By February 8, 2015Kidnapping

Kidnapping Defense Lawyers, Fort WorthUnder Texas Penal Code § 20.04(d), a kidnapper who voluntarily frees his victim in a safe place reduces his or her punishment level for aggravated kidnapping from a first-degree to a second-degree felony. In construing a “safe place,” Texas courts consider seven factors:

  1. the remoteness of the location,
  2. the proximity of help,
  3. the time of day,
  4. the climate,
  5. the condition of the victim,
  6. the character of the location and surrounding neighborhood, and
  7. the victim’s familiarity with the location or neighborhood.

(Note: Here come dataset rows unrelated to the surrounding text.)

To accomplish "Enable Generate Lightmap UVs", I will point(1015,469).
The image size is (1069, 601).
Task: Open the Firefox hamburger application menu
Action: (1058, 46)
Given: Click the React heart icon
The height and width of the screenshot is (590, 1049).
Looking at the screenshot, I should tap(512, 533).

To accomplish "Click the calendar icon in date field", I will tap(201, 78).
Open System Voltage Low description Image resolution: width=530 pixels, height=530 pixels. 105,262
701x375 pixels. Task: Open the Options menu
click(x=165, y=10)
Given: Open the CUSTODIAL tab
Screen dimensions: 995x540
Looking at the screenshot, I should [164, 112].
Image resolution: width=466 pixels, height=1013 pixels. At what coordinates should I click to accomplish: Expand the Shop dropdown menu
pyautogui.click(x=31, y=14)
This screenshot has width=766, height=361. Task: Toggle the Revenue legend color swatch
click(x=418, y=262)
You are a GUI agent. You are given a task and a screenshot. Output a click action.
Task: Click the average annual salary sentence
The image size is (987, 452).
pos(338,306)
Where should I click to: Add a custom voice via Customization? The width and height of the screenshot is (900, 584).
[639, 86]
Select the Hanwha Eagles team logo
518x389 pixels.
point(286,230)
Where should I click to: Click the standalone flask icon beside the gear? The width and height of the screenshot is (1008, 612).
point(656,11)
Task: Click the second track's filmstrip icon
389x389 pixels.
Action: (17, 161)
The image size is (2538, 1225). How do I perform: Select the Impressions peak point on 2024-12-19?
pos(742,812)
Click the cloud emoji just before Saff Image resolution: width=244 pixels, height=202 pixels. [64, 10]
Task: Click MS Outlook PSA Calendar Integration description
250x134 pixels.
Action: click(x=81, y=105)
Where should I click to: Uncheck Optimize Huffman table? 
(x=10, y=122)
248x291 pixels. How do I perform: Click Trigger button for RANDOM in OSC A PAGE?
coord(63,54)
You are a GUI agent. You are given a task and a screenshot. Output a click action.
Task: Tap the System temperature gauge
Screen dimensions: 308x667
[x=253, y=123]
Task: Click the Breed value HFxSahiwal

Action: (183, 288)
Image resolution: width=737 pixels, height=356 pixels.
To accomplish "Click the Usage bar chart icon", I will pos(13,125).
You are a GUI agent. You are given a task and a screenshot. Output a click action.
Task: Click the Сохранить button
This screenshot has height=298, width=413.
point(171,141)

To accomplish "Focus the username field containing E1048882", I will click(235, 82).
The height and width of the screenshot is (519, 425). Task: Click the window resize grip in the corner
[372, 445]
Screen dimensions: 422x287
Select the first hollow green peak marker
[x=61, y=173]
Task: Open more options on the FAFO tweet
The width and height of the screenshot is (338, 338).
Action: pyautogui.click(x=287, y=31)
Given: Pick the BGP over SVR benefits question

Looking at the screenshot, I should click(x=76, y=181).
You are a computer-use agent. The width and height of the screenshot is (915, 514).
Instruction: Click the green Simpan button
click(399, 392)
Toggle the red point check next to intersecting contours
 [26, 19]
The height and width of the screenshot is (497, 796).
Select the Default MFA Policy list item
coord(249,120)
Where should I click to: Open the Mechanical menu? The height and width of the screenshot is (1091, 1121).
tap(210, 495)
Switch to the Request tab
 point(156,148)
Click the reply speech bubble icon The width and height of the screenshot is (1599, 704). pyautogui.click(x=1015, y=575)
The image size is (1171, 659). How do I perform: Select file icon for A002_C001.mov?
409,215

However, these factors are merely aids in defining what constitutes a “safe place,” which is made on a case-by-case basis, bearing in mind the totality of the circumstances.

In Butcher v. State, the appellant kidnapped the nine year-old complainant at knife point while the complainant was walking to school. After putting the complainant in his car, the appellant drove her to his apartment, bound her hands, and put her in his closet. After eight hours, the appellant decided to release the complainant and dropped her back off at the site of the kidnapping.

The appellant argued that because he returned the complainant back to the site of abduction during day-time, he released her in a safe place since the complainant’s mother allowed her “to walk to and from the school bus stop by herself before this incident, [the complainant] did not ask a passing mailman for help after she was released, and that [the complainant’s] mother described [the complainant] as independent.”

Applying the factors to Butcher, the Texas Criminal Court of Appeals held, nonetheless, that because the site of the kidnapping was “desolate,” the complainant was released in the middle of the road, the appellant kept the complainant’s cell phone, and the complainant’s family did not have a home phone, the site of the kidnapping was not a safe place.

Moreover, the Texas Court of Criminal appeals distinguished Butcher with Storr v. State. In Storr, the appellant had kidnapped the complainant, but, similarly, released him back at the site of the abduction. The Court held that the area was a safe place because the complainant was college-aged, released at a post office during business hours near his university, and he had available transportation. However, the complainant in Butcher was nine years old, released in the middle of a desolate road, did not have available transportation or a phone, and returned home with nobody there, thus rendering the site of the kidnapping unsafe.